Text extract >>
▼
You are viewing a plain text version of this content. The canonical link for it is here.
Posted to commits@hive.apache.org by pr...@apache.org on 2009/10/20 06:42:49 UTC

svn commit: r826950 - in /hadoop/hive/trunk: ./ ql/src/java/org/apache/hadoop/hive/ql/exec/ ql/src/java/org/apache/hadoop/hive/ql/metadata/ ql/src/java/org/apache/hadoop/hive/ql/parse/ ql/src/java/org/apache/hadoop/hive/ql/plan/ ql/src/test/queries/cli...

Author: prasadc
Date: Tue Oct 20 04:42:48 2009
New Revision: 826950

URL: http://svn.apache.org/viewvc?rev=826950&view=rev
Log:
Add 'repair' option to mack. (Cyrus Katrak via prasadc)

Added:
    hadoop/hive/trunk/ql/src/test/queries/clientpositive/repair.q
    hadoop/hive/trunk/ql/src/test/results/clientpositive/repair.q.out
Modified:
    hadoop/hive/trunk/CHANGES.txt
    hadoop/hive/trunk/ql/src/java/org/apache/hadoop/hive/ql/exec/DDLTask.java
    hadoop/hive/trunk/ql/src/java/org/apache/hadoop/hive/ql/metadata/CheckResult.java
    hadoop/hive/trunk/ql/src/java/org/apache/hadoop/hive/ql/parse/DDLSemanticAnalyzer.java
    hadoop/hive/trunk/ql/src/java/org/apache/hadoop/hive/ql/parse/Hive.g
    hadoop/hive/trunk/ql/src/java/org/apache/hadoop/hive/ql/plan/MsckDesc.java

Modified: hadoop/hive/trunk/CHANGES.txt
URL: http://svn.apache.org/viewvc/hadoop/hive/trunk/CHANGES.txt?rev=826950&r1=826949&r2=826950&view=diff
==============================================================================
--- hadoop/hive/trunk/CHANGES.txt (original)
+++ hadoop/hive/trunk/CHANGES.txt Tue Oct 20 04:42:48 2009
@@ -69,6 +69,8 @@
 
     HIVE-881. CTAS to work with fields terminator. (Ning Zhang via zshao)
 
+    HIVE-874. Add 'repair' option to mack. (Cyrus Katrak via prasadc).
+
   IMPROVEMENTS
 
     HIVE-760. Add version info to META-INF/MANIFEST.MF.

Modified: hadoop/hive/trunk/ql/src/java/org/apache/hadoop/hive/ql/exec/DDLTask.java
URL: http://svn.apache.org/viewvc/hadoop/hive/trunk/ql/src/java/org/apache/hadoop/hive/ql/exec/DDLTask.java?rev=826950&r1=826949&r2=826950&view=diff
==============================================================================
--- hadoop/hive/trunk/ql/src/java/org/apache/hadoop/hive/ql/exec/DDLTask.java (original)
▲
Problem 1 >> In the commit message, rewrite the paragraph that begins "Added:" as a shorter list that keeps its main facts.
Problem 2 >>
Answer these questions from the commit message:
(a) Who is given as the author?
(b) What issue number does the new entry in CHANGES.txt carry?
(c) What does HIVE-760, listed under IMPROVEMENTS, add?

Data extract >>
▼
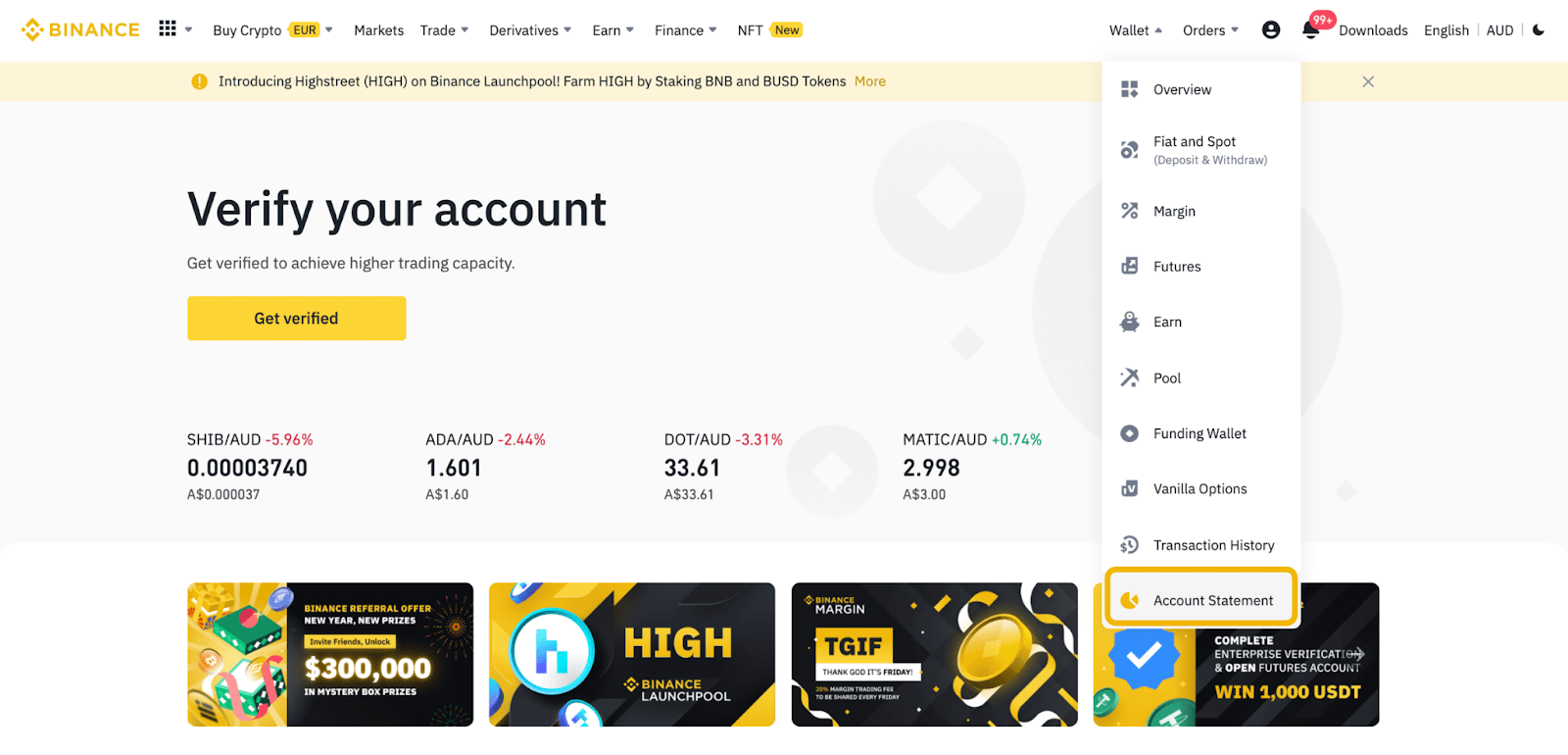This screenshot has height=755, width=1568.
Task: Open the HIGH Binance Launchpool banner thumbnail
Action: [632, 655]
▲
Task answer 1 >>
- Added under hadoop/hive/trunk/ql/src/test/: queries/clientpositive/repair.q and results/clientpositive/repair.q.out
- Modified: hadoop/hive/trunk/CHANGES.txt
- Modified under hadoop/hive/trunk/ql/src/java/org/apache/hadoop/hive/ql/: exec/DDLTask.java, metadata/CheckResult.java, parse/DDLSemanticAnalyzer.java, parse/Hive.g and plan/MsckDesc.java

Task answer 2 >>
(a) prasadc
(b) HIVE-874
(c) Version info to META-INF/MANIFEST.MF